Two different gene normalization algorithms were utilized in this work, geNorm and NormFinder. GeNorm (vs. 3.5 available on the internet http://medgen.ugent.be/genorm/) is a Visual Basic Application for Excel based on a pair-wise comparison model. It calculates a gene-stability measure (M) for all candidate reference molecules in a given set of samples and determines the most reliable pair of reference molecules, showing greatest stability of expression ratio across samples. It also calculates a normalization factor (NF) required to determine the optimal number of reference molecules for accurate normalizations. NormFinder, an excel-add-in, based on an ANOVA mathematical model to estimate intra- and inter-group variation and provides a ranking of the tested molecules based on a direct measure of both overall expression variation and the variation between sample subgroups of candidate reference molecules (Li et al., 2009). NormFinder provides the single most stable reference molecule and reference molecule pair where the stability of the latter is greater than that of the single reference molecule. Prior to geNorm and NormFinder analysis, Cq values were converted into Q.rel values (E = -ΔCq), as detailed above.
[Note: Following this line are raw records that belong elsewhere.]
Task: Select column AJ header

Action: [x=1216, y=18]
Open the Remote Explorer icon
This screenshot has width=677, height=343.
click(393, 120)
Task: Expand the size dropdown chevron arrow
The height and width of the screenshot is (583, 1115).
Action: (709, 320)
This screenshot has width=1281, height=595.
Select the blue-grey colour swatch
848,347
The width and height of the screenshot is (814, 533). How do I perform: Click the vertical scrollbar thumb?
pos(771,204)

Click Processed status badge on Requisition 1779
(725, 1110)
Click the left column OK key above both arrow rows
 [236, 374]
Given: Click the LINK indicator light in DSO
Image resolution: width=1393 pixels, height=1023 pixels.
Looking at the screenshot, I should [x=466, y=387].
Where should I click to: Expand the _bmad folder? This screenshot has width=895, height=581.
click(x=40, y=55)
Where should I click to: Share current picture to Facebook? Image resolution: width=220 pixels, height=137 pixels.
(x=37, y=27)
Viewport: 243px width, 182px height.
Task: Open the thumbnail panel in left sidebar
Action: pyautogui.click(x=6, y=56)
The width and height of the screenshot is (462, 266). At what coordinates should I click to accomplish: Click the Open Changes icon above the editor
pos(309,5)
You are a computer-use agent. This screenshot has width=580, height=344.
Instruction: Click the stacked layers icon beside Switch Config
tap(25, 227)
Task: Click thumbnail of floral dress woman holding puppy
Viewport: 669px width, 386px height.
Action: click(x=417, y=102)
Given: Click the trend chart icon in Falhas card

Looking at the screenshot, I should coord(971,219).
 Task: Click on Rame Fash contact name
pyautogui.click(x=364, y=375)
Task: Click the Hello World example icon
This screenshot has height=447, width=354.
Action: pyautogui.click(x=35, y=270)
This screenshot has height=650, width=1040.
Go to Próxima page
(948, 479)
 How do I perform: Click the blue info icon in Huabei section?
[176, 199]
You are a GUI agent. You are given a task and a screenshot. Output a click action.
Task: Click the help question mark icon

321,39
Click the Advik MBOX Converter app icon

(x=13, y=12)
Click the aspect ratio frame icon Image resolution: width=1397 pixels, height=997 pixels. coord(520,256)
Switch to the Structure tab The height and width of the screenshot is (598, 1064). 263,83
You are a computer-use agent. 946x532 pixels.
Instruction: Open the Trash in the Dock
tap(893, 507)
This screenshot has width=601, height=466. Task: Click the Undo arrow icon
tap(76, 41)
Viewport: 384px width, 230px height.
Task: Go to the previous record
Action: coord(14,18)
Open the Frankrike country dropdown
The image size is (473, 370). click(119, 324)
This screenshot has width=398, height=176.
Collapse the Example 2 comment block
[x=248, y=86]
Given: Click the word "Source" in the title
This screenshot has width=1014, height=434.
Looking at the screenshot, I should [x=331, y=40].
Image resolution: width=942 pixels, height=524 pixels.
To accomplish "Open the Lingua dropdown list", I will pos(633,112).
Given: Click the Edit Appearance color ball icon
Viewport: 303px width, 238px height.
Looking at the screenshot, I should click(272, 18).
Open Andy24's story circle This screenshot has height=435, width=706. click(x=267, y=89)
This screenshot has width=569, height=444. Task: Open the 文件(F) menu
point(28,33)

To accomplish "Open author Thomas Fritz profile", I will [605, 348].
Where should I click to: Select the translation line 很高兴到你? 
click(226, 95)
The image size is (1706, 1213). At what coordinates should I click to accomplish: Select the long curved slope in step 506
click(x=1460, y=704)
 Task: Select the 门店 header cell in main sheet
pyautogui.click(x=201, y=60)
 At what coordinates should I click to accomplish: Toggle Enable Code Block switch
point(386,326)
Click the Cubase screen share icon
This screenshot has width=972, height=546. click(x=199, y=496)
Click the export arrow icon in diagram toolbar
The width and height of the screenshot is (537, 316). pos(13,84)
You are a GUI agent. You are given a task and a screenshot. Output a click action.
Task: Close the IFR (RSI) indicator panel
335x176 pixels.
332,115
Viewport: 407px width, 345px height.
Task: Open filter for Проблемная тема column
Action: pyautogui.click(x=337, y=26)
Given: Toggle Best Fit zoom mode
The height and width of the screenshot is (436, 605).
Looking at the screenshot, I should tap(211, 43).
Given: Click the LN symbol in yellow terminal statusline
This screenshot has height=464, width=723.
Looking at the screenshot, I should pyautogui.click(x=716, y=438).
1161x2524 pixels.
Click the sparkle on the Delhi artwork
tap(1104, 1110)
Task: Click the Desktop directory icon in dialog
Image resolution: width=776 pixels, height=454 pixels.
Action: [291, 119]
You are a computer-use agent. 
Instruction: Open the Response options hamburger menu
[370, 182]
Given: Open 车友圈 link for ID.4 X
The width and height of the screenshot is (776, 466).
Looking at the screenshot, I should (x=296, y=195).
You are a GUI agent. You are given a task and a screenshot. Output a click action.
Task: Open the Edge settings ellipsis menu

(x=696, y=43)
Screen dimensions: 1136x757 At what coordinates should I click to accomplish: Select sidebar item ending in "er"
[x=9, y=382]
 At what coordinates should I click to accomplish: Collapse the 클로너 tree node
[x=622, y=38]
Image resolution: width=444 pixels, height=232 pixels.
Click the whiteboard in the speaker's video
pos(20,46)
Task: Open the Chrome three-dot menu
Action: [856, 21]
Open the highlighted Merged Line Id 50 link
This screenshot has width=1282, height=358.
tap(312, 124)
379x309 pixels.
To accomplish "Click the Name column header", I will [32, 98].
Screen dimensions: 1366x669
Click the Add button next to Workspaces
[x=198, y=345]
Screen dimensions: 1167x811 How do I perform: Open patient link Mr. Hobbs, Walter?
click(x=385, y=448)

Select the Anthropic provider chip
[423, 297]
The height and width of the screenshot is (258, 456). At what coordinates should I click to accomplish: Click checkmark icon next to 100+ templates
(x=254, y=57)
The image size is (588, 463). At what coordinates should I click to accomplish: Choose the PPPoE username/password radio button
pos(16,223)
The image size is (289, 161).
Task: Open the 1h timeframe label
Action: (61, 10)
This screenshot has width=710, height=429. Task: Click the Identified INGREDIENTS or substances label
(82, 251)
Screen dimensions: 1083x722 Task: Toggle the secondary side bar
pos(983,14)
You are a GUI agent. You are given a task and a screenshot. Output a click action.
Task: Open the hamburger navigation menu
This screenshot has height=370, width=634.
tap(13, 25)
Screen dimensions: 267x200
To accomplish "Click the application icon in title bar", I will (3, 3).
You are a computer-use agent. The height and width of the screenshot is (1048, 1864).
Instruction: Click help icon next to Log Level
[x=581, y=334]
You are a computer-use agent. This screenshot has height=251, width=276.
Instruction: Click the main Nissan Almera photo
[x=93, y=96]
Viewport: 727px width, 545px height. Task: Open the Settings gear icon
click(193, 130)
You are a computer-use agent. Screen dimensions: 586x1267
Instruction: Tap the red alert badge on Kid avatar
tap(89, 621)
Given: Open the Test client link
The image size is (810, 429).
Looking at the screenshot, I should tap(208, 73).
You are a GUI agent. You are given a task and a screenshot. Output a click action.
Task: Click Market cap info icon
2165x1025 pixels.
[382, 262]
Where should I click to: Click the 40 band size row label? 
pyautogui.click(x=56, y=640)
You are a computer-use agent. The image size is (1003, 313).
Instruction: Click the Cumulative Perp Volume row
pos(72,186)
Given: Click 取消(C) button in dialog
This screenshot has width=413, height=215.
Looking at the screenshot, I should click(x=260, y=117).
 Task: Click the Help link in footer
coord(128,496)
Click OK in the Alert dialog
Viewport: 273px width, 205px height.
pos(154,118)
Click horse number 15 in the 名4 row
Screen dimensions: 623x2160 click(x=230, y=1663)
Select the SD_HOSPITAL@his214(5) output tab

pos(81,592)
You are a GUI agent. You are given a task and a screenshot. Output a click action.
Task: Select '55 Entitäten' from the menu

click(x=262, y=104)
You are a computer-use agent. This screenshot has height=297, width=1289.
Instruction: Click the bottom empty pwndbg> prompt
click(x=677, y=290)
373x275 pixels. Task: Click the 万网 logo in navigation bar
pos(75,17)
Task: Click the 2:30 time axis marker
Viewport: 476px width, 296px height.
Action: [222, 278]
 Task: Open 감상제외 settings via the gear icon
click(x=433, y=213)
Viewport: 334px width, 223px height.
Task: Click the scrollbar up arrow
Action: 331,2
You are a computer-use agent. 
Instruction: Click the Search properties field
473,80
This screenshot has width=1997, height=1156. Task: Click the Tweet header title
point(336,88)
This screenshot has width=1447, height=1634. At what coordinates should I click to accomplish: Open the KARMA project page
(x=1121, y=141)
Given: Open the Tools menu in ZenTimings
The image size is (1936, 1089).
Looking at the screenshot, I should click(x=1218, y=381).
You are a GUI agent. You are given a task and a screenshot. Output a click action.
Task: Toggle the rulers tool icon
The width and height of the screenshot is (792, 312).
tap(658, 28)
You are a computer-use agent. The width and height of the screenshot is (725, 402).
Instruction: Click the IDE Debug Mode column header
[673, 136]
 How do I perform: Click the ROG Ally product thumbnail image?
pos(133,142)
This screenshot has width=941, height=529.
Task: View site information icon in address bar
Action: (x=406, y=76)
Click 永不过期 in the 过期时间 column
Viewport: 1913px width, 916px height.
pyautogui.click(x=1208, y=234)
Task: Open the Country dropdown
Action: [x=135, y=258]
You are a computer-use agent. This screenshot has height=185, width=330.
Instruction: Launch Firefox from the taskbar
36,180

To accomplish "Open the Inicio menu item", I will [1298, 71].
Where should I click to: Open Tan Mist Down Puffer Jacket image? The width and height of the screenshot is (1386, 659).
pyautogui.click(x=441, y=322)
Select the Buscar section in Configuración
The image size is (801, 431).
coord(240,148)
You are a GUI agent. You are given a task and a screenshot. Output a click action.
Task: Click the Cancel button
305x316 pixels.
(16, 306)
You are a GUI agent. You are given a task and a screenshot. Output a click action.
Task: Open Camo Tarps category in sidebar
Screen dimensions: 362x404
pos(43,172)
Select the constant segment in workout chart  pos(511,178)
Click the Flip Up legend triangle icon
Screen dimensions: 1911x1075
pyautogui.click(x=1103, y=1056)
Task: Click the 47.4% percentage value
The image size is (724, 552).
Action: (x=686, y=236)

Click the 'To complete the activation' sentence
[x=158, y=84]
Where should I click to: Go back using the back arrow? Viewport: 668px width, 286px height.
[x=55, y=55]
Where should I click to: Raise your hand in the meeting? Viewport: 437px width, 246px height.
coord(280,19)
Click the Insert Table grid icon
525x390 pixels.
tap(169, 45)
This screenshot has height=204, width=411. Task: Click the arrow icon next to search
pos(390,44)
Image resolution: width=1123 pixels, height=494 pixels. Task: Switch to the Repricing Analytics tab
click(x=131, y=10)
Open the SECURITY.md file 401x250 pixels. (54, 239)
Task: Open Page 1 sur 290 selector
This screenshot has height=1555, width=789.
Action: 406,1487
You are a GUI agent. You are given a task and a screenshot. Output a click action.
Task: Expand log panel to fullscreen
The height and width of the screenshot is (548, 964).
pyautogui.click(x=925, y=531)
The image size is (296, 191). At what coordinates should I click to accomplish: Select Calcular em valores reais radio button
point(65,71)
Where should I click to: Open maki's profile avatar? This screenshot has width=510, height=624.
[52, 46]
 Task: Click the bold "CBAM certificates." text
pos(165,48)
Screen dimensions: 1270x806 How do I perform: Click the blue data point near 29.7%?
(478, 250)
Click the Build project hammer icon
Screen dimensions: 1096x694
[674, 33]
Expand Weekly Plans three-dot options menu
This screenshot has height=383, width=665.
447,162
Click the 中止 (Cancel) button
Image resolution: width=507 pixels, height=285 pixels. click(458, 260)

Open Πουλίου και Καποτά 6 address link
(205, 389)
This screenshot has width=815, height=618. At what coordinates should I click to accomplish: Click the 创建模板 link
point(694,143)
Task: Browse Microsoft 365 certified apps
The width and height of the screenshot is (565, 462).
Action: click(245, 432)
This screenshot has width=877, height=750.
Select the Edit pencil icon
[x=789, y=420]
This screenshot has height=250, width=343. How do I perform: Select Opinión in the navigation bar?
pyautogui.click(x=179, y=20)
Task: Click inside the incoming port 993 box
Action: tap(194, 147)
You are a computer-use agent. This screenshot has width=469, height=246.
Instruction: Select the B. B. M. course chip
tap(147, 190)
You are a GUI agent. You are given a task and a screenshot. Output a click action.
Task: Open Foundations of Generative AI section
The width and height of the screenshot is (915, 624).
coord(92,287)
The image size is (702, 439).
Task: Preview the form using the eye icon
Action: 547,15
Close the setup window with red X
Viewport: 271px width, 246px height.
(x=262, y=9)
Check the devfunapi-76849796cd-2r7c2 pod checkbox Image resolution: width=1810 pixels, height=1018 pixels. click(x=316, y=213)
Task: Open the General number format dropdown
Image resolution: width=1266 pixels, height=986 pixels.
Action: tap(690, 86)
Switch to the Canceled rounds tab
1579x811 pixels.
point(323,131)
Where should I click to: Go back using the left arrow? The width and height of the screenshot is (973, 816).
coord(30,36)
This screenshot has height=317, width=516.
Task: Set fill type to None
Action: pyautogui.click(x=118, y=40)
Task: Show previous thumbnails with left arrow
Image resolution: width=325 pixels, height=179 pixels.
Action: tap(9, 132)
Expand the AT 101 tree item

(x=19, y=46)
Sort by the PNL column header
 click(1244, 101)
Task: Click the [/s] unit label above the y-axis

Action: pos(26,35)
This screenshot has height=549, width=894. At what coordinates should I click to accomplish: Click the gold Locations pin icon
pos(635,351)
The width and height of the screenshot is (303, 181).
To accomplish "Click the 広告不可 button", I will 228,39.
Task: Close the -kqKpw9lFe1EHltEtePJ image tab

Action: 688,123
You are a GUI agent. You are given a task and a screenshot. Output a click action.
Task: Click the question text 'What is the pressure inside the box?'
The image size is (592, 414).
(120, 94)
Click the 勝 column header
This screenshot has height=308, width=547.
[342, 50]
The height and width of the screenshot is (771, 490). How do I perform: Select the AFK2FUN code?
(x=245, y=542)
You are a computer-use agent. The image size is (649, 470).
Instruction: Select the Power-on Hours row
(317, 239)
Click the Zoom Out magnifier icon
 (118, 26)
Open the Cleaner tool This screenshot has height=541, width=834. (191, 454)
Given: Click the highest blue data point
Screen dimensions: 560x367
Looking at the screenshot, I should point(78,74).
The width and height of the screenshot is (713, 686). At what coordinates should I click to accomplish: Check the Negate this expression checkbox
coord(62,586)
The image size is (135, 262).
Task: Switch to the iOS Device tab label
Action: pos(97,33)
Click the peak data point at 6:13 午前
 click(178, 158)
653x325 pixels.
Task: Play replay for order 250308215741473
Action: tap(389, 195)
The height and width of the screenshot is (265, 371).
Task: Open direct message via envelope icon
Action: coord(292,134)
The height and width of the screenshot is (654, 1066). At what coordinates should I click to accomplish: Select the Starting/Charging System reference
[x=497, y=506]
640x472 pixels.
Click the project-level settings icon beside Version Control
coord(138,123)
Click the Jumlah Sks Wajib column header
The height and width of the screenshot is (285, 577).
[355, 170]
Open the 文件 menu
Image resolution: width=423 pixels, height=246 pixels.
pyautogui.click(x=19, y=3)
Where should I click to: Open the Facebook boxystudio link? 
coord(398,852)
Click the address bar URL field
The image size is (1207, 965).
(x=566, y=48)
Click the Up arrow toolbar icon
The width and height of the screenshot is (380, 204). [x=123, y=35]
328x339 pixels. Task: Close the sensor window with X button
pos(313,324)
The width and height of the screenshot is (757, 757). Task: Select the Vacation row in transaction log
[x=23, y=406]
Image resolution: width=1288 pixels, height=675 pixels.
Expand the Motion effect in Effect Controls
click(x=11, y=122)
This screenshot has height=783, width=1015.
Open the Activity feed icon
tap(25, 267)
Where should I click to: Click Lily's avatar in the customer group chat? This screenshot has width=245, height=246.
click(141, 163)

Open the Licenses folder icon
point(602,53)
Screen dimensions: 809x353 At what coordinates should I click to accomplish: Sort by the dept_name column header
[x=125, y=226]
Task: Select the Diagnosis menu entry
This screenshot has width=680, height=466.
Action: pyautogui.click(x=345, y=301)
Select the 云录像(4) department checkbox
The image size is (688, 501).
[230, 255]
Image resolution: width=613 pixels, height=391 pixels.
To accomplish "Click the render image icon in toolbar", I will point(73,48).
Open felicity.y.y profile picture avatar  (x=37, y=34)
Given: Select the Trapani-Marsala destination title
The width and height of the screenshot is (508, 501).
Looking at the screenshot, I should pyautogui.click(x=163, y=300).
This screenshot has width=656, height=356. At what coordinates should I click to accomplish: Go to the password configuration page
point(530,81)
Statistical analyses were performed with SPSS 15.0 statistical software, P values < 0.05 were considered statistically significant. One-way ANOVA were used to compare calibrator-scaled reference molecules quantities between normal, CIN and malignant tissue groups. The Anderson-Darling normality test and parametric tests were used to determined distribution of data. Difference in variance between genes was assessed using Bartlett's test.